Dos hombres de mediana edad, uno de pelo plateado y otro calvo, conversan en la mesa de al lado a la mía, en la terraza madrileña donde me tomo el gin tonic de media tarde. La temperatura es tal que la realidad parece a punto de fundirse. Las palabras salen de las bocas con calentura, creo que es la primera vez que veo, u oigo, no sé, palabras con fiebre.

-Hace un año –dice ahora el hombre calvo– anillamos en Canarias a un indigente de unos cuarenta años.

-¿Qué quiere decir que anillasteis a un indigente?–pregunta el del pelo plateado.

-Pues que le colocamos una especie de pulsera en el tobillo y enviamos la información a todos nuestros centros.

-¿Y?

-A los tres meses fue atendido de una lipotimia en un ambulatorio de Madrid.

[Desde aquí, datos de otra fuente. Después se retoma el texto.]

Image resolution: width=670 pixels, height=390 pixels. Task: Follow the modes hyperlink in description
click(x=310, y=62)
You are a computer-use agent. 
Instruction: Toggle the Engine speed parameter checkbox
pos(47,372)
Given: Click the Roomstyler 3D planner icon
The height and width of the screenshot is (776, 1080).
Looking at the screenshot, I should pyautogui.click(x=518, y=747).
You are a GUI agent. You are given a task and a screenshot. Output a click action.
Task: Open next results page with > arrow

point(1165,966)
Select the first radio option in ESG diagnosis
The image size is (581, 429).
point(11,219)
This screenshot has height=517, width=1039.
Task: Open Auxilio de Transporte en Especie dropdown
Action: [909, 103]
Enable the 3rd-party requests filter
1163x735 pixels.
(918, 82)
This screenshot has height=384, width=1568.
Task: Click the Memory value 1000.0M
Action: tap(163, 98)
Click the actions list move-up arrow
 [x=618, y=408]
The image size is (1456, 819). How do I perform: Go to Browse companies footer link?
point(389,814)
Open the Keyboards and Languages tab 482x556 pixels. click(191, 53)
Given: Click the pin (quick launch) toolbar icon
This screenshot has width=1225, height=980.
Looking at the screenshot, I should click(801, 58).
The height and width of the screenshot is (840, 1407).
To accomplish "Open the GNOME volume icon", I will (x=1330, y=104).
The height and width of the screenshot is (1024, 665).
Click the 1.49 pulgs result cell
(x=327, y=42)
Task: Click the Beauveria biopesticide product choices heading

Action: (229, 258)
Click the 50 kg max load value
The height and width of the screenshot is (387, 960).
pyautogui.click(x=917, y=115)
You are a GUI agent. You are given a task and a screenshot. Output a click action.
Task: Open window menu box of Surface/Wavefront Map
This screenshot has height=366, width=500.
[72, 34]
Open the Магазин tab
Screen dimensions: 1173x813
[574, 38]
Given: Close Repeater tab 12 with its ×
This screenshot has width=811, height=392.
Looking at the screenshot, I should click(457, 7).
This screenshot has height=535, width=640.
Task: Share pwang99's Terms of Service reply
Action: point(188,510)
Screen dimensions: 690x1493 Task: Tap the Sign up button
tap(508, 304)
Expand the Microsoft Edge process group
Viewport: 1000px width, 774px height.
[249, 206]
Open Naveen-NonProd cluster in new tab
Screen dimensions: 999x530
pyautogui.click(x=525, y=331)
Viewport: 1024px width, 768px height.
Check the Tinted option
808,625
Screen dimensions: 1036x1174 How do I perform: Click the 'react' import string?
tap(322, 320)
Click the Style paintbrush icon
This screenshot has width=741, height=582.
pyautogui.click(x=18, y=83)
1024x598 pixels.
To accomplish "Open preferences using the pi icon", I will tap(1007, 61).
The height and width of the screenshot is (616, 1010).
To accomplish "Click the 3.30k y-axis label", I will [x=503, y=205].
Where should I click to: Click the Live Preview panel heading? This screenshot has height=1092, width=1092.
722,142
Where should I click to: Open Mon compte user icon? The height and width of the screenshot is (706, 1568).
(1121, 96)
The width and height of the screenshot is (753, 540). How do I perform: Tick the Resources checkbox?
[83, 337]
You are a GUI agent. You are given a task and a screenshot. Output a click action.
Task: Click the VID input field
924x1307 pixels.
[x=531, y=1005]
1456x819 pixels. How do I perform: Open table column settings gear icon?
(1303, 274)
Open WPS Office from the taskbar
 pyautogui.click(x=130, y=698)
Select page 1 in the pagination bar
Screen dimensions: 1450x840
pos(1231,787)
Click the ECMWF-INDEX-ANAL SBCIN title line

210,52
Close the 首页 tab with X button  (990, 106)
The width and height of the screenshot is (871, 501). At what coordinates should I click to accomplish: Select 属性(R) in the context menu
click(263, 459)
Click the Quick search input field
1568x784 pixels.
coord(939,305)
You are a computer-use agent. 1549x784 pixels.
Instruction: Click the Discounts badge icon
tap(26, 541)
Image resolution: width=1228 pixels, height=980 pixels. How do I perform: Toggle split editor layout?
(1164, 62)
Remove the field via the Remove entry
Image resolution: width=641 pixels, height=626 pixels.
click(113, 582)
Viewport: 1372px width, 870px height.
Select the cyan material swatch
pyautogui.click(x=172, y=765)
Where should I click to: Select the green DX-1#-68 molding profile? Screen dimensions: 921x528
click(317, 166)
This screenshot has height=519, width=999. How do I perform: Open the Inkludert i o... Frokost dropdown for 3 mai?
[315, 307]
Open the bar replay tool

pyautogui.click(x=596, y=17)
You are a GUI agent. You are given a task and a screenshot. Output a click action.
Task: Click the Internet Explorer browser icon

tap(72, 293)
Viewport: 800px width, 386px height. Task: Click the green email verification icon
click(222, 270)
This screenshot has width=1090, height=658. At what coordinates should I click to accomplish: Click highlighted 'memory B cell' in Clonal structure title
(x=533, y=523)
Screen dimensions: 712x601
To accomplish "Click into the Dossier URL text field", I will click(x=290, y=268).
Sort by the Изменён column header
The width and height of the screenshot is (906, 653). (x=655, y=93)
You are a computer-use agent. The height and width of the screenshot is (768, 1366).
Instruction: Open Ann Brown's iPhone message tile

A los seis meses, un voluntario de una ONG le dio de cenar en el centro de León. Quince días más tarde fue detectado en Cantabria, donde se apuntó en un curso de fotoshop gratuito ofrecido por un ayuntamiento de esa comunidad. Dos meses después, dejó rastros en un albergue para indigentes de Sevilla. Fíjate el recorrido que llevó a cabo en apenas nueves meses.

-¿Y ahora?

-Le hemos perdido la pista, pero tarde o temprano volveremos a saber de él, vivo o muerto.

-¿Y si muere por ahí?

-Le harán la autopsia y le descubrirán la pulsera.

-¿Pero por qué anilláis pobres?

-Como otros anillan cigüeñas, para conocer sus rutinas, sus costumbres viajeras, su esperanza de vida.

-Ya –concluyó con perplejidad el hombre del pelo plateado.

Ya, dije yo para mis adentros mientras me llevaba el vaso a la boca. Una hora más tarde, al abandonar la terraza, tras el tercer gin tonic, tropecé con un indigente que dormía en el Paseo de la Castellana. Me fijé en su tobillo y llevaba una pulsera de plástico donde se solicitaba a quien la viera que telefoneara a un número que memoricé. Todavía lo recuerdo, pero aún no he llamado.